Autoridad ¿Otras fuentes reconocen al profesional o institución? Participación académica, asociaciones legítimas, publicaciones y menciones comprobables.
Confianza ¿La identidad, responsabilidad y funcionamiento del sitio son transparentes? Datos de contacto, políticas, fechas, fuentes, HTTPS y límites claros del contenido.

No todas las páginas necesitan demostrar los cuatro componentes de la misma manera. Una página institucional, una explicación de tratamiento y un artículo sobre marketing cumplen funciones diferentes.

Autoría y revisión: quién escribió y quién validó

Cada contenido debería mostrar una atribución acorde con su naturaleza:

  • Contenido institucional: puede ser elaborado por la clínica, siempre que exista responsabilidad editorial identificable.
  • Contenido médico o clínico: conviene que esté escrito o revisado por un profesional sanitario competente en el tema.
  • Contenido de marketing médico: puede ser elaborado por un especialista en comunicación o SEO, sin presentarlo como consejo clínico.

Una caja de autor útil no se limita a un nombre. Debe enlazar a una biografía con experiencia relevante y, cuando corresponda, credenciales verificables. Si existió revisión médica, hay que identificar al revisor y la fecha, no utilizar una frase genérica como “avalado por expertos”.

Qué incluir en una página de profesional

Una buena biografía puede contener:

  1. Nombre completo y fotografía real.
  2. Especialidad y áreas de práctica explicadas con precisión.
  3. Formación, certificaciones y cédulas que puedan verificarse.
  4. Instituciones donde atiende y datos de contacto consistentes.
  5. Participación profesional o académica relevante.
  6. Artículos escritos o revisados por esa persona.

Las credenciales no deben añadirse como una lista decorativa. Deben ayudar al paciente a comprender quién se responsabiliza de la información y de la atención.
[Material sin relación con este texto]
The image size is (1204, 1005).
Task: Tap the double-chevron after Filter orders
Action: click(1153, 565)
Fuentes, fechas y proceso editorial

En páginas que explican síntomas, tratamientos, riesgos o recuperación, las fuentes deben respaldar afirmaciones concretas. Conviene priorizar organismos públicos, guías clínicas, literatura científica y asociaciones profesionales reconocidas.

También es importante mostrar:

  • Fecha de publicación.
  • Fecha de actualización cuando el contenido cambie sustancialmente.
  • Nombre del autor y del revisor, si son personas diferentes.
  • Enlaces a las fuentes utilizadas.
  • Una aclaración de que el contenido no sustituye una valoración médica individual.
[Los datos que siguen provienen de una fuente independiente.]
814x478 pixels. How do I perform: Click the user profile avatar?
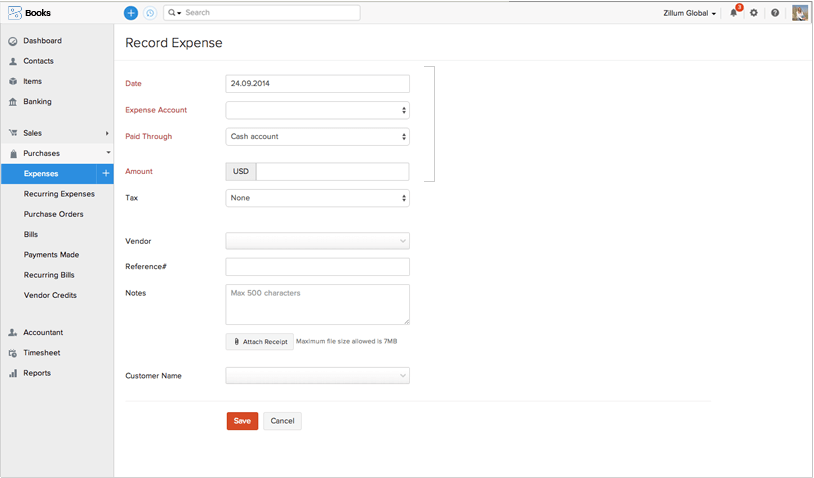800,13
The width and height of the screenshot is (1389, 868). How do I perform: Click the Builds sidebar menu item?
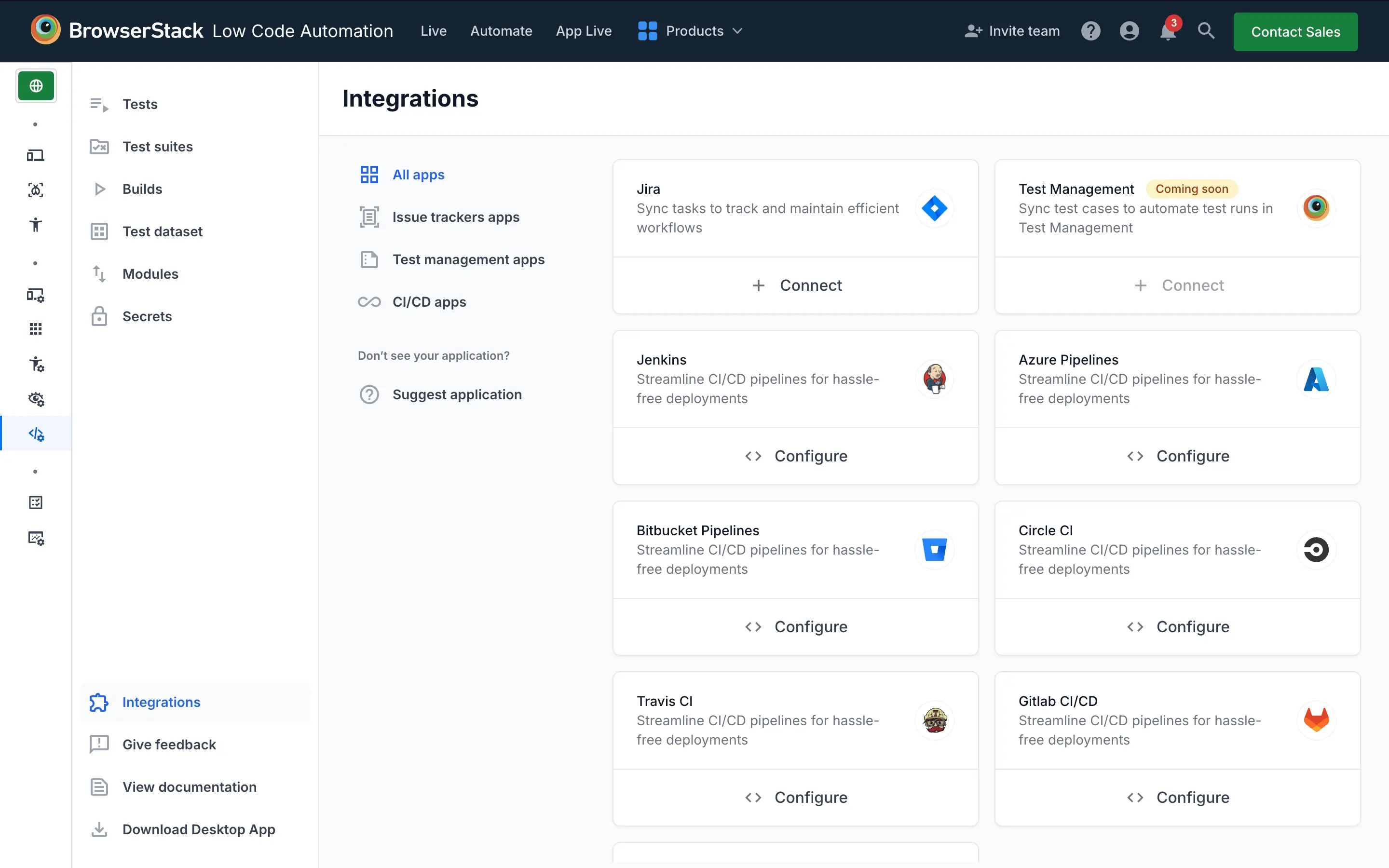click(140, 188)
Actualizar una fecha sin revisar el contenido no mejora su confiabilidad. La fecha debe representar un trabajo editorial real.
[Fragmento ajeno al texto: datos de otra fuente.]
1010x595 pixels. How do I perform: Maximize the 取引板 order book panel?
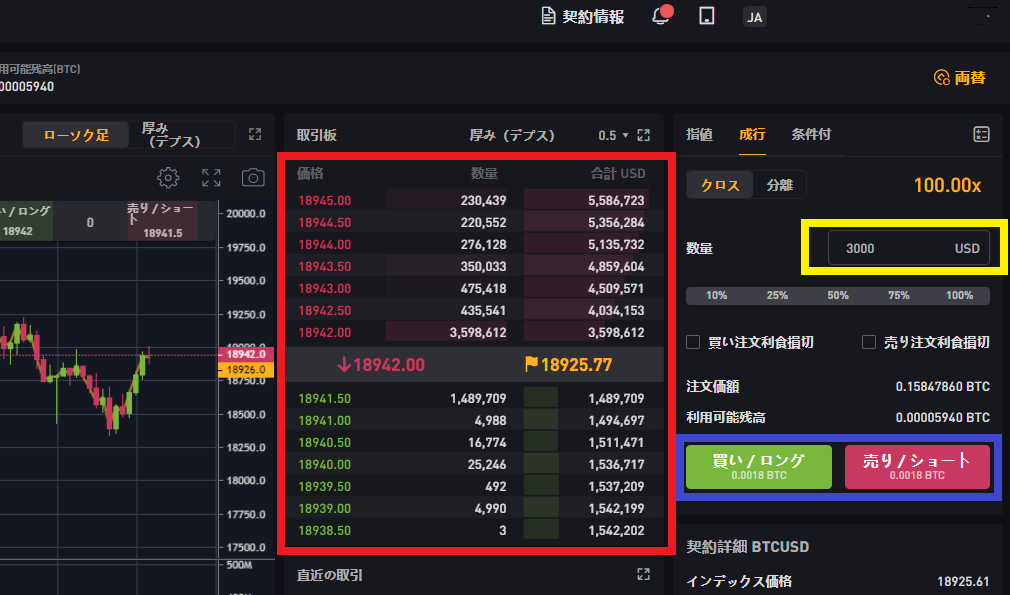click(643, 135)
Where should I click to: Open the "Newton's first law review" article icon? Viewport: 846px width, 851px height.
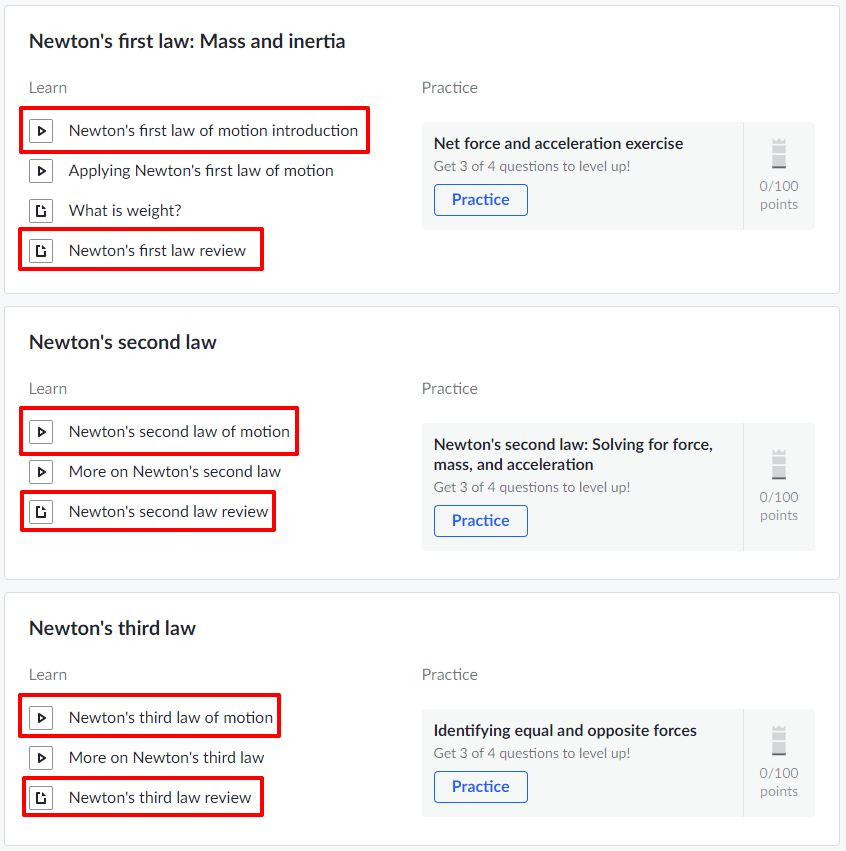tap(41, 250)
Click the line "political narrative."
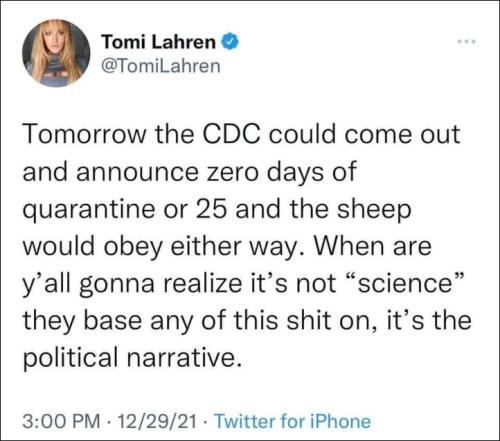Screen dimensions: 500x441 click(132, 357)
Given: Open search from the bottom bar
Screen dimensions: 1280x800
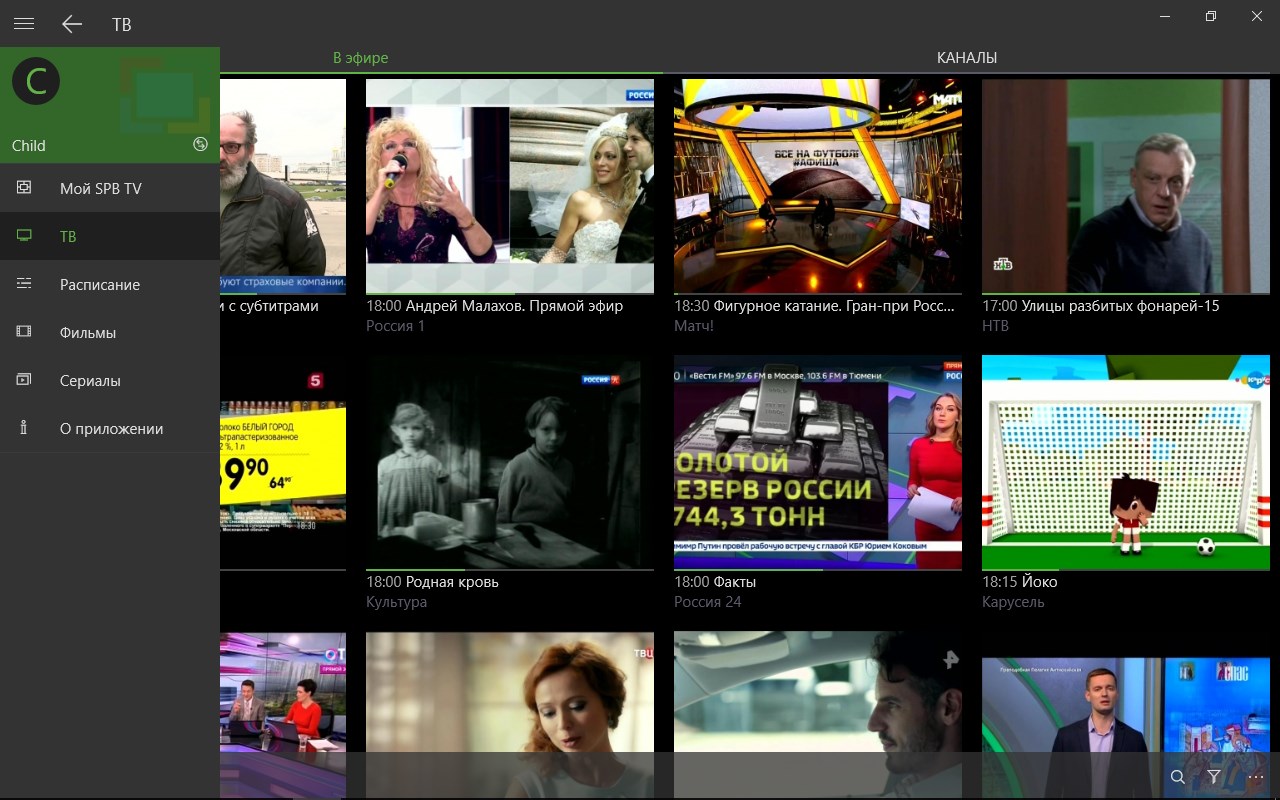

Errores frecuentes al intentar “mejorar E-E-A-T”

  • Inventar autores o revisores.
  • Añadir cédulas sin comprobar que correspondan a la persona indicada.
  • Copiar textos médicos de otros sitios.
  • Presentar testimonios como evidencia clínica.
  • Publicar cifras sin fuente ni contexto.
  • Prometer que una caja de autor mejorará automáticamente el ranking.
  • Confundir datos estructurados con una validación de credenciales.

El marcado Article, Person o Physician puede ayudar a describir información visible, pero no convierte afirmaciones débiles en contenido confiable.

Preguntas frecuentes

¿Google penaliza un sitio médico que no muestra cédulas?

No existe una penalización automática documentada por omitir una cédula. Sin embargo, identificar y respaldar adecuadamente a los profesionales puede ayudar a pacientes y buscadores a interpretar quién es responsable del contenido.

¿Puede un redactor externo preparar contenido médico?

Puede participar en investigación, estructura y redacción. Las afirmaciones clínicas deben ser revisadas por el profesional competente antes de publicarse, dejando visible quién realizó esa revisión.

¿Cuánto tarda un sitio en construir autoridad?

No existe un plazo universal. Depende de la historia del dominio, competencia, calidad del contenido, reputación, enlaces legítimos y consistencia de la organización. Es más responsable medir avances que prometer un número de meses.

¿E-E-A-T se mejora con Schema?

Los datos estructurados pueden aclarar entidades y atributos cuando coinciden con la página visible. No sustituyen experiencia, credenciales, fuentes ni una política editorial real.